What you have to do => Copy every line of the data that contains the string "icon".

Records excerpted from a collection
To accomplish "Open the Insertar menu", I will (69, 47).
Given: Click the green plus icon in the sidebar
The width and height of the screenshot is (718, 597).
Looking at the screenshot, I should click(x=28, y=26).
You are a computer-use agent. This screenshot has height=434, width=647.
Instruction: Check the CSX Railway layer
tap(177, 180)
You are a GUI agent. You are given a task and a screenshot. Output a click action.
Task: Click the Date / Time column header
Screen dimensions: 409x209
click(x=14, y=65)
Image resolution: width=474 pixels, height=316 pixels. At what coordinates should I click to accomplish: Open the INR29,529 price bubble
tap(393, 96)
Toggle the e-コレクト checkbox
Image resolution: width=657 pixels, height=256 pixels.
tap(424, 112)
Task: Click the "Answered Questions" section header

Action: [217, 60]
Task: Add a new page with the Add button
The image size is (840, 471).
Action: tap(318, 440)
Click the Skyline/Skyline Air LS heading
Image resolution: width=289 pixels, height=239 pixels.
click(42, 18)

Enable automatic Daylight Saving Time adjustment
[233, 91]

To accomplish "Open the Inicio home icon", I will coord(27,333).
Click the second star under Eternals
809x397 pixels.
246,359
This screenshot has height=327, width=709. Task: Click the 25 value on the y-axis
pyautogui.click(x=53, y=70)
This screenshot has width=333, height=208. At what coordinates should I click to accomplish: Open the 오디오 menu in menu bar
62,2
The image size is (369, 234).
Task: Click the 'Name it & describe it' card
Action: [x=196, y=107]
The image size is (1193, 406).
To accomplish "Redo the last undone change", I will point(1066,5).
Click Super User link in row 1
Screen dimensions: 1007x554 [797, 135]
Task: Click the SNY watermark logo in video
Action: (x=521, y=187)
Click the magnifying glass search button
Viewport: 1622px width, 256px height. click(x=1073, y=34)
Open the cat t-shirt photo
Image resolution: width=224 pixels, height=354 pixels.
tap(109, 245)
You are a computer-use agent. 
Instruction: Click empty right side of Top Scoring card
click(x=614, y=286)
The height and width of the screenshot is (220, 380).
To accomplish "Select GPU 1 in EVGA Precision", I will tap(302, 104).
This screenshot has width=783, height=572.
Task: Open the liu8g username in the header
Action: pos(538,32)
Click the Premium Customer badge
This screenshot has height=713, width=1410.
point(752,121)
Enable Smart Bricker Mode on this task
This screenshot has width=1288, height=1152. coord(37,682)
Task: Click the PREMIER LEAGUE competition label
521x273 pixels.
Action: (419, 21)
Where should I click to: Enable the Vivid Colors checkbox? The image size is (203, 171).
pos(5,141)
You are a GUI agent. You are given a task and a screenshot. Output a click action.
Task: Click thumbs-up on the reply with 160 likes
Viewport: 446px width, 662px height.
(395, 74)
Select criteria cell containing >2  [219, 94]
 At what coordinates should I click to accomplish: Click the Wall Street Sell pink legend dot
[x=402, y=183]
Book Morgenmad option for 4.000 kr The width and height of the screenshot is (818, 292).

Written solution =>
Given: Click the green plus icon in the sidebar
To accomplish "Open the Inicio home icon", I will coord(27,333).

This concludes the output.